Dalgliel continua à la fixer sans rien répondre. Il ouvrit légèrement une bouche prête à émettre un son qui ne vint pas.


  • Mais tu n’as pas dû me reconnaître, poursuivit Alicia avec une pointe de tristesse. J’ai bien changé depuis ce jour.

Dalgliel descendit à nouveau jusqu’à ce que ses deux oreilles soient à nouveau sous l’eau de manière à faciliter la transmission de ses ondes cérébrales.

« Si, je t’ai reconnue. La même douceur triste. Je peux te ressentir à des dizaines de mètres. Malheureusement, mes cordes vocales ne semblent pas encore suffisamment fortes pour me permettre de m’exprimer dans l’air ».

Alicia ne comprenait plus rien.
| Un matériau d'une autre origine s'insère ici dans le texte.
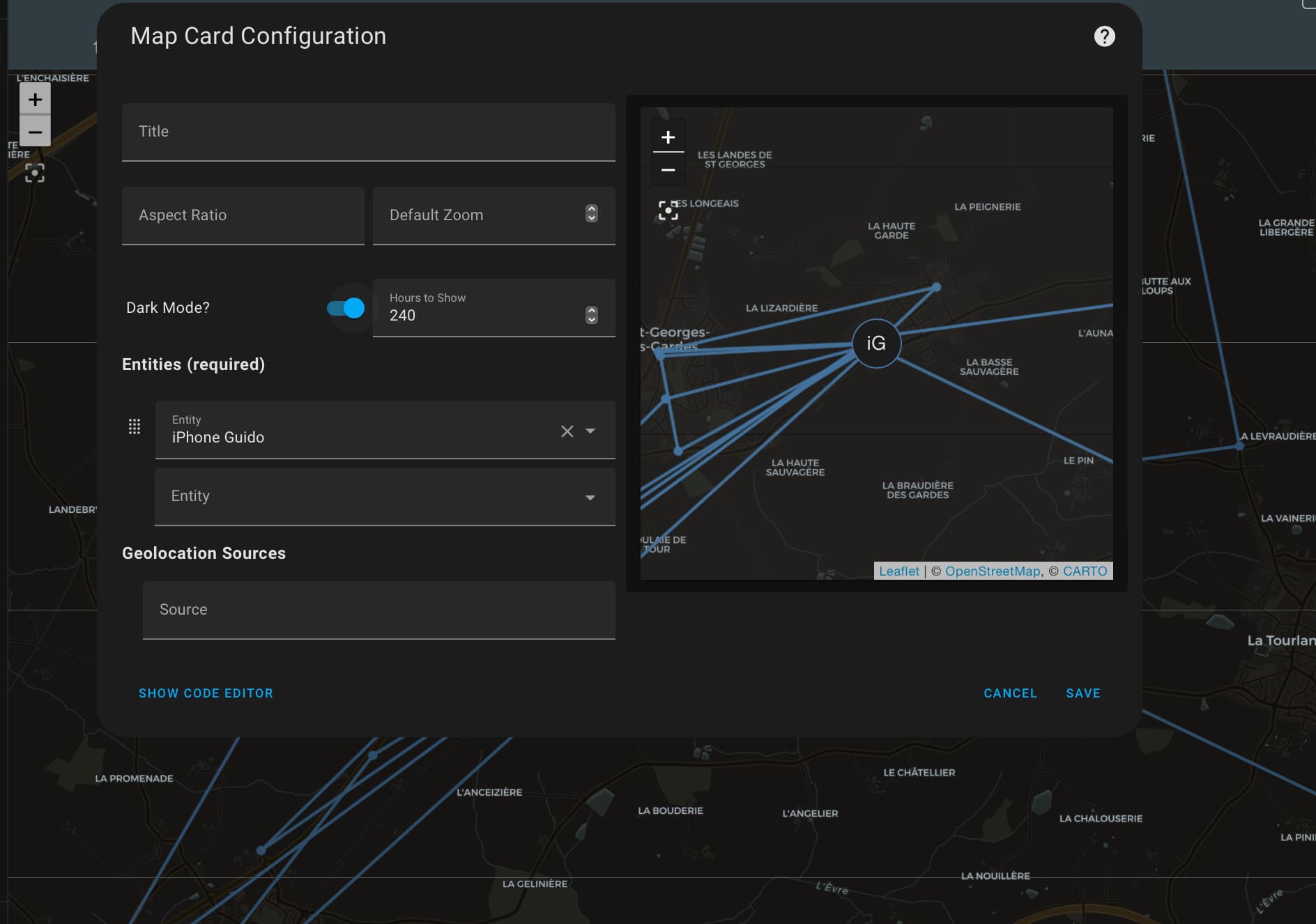Viewport: 1316px width, 924px height.
Task: Zoom in on the map preview
Action: (668, 137)
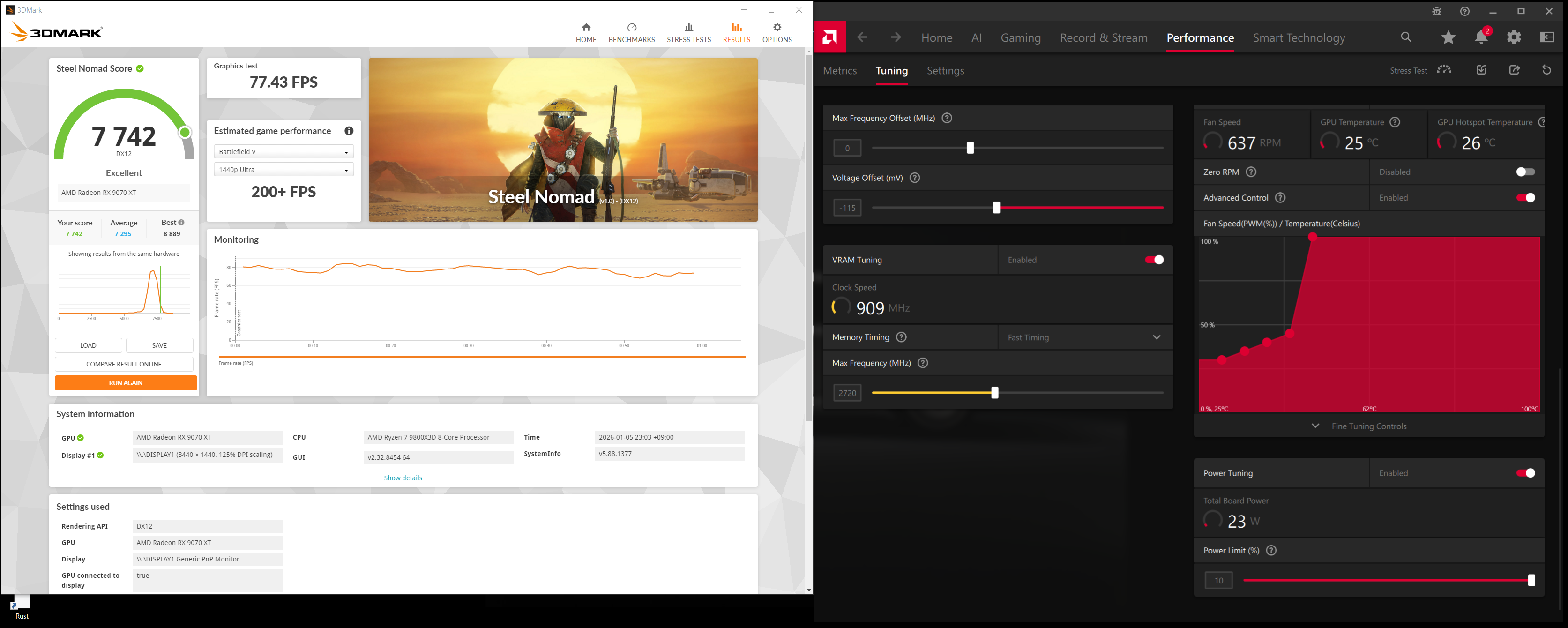Click the Stress Test gauge icon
Qui était cet étrange cousin qui ne semblait pas pouvoir s’exprimer que par télépathie ?

« Je ne devrais pas pouvoir communiquer avec toi, mais il y a un lien qui nous unit. Peut-être est-ce l’étrange onde féminine qui s’est propulsée hors de toi lorsque je me suis approché ? Tu es bien une femme dans ton monde ? ».

Bien que la conversation lui semblât de plus en plus étrange, un sentiment de bien-être l’envahi. Cet être étrange, serait-il le premier à pouvoir la voir, ou plutôt la ressentir, comme elle avait toujours été au fond d’elle ?

Sachant que, cette fois, il devrait lui effacer ses souvenirs, Dalgliel ne résista pas à l’envie de lui en dire un peu plus sur lui.

« Je suis un être aquatique, une espèce apparentée aux lamantins. Nous vivons autour de l’île et nous avons interdiction d’entrer en contact avec vous. Je surveillais la frontière entre nos deux peuples lorsque votre embarcation a sombré. J’aurai dû me focaliser sur l’héritier, mais ma curiosité m’a poussé vers toi. Je ne t’ai pas oubliée, mais toi, tu n’auras bientôt plus aucun souvenir de moi ».


Dalgliel remonta lentement vers elle, leurs visages s’approchèrent et Alicia sentit à nouveau la brise marine souffler sur ses lèvres. Immobile, Dalgliel retardait le moment où il disparaîtrait de la mémoire de cette troublante créature lorsqu’ils ressentirent tous les deux une onde. Immédiatement, Dalgliel s’immergea pour entendre le message d’un individu resté loin de la surface.


« On ne peut pas continuer ainsi. Ma petite fille ne peut pas rester prisonnière chez nous. Dis-lui de prévenir Philippe. Explique-lui puis rejoins moi ».


Alicia ne devrait donc pas l’oublier, mais peut-être n’acceptera-t-elle pas la créature qu’il est. Préférant ne pas croiser son regard lorsqu’elle ferait le lien entre lui et l’enlèvement de Ludivine, il préféra reste sous l’eau avant de lui transmettre un dernier message.


« Ludivine est avec sa grand-mère. Va au manoir et demande à Hortense. Elle sait. L’île est menacée. Il est temps que nos peuples se rencontrent. Nous vous attendrons au sous-sol de la base scientifique.».


Il s’éloigna en prenant soit de laisser apparaître une trace de son déplacement à la surface puis, lorsqu’il fut certain qu’elle avait identifié la direction dans laquelle il se dirigeait, il bondit à la manière des dauphins, exposant de la sorte sa queue de triton. Et il s’enfonça dans les profondeurs à la suite d’Eléonore.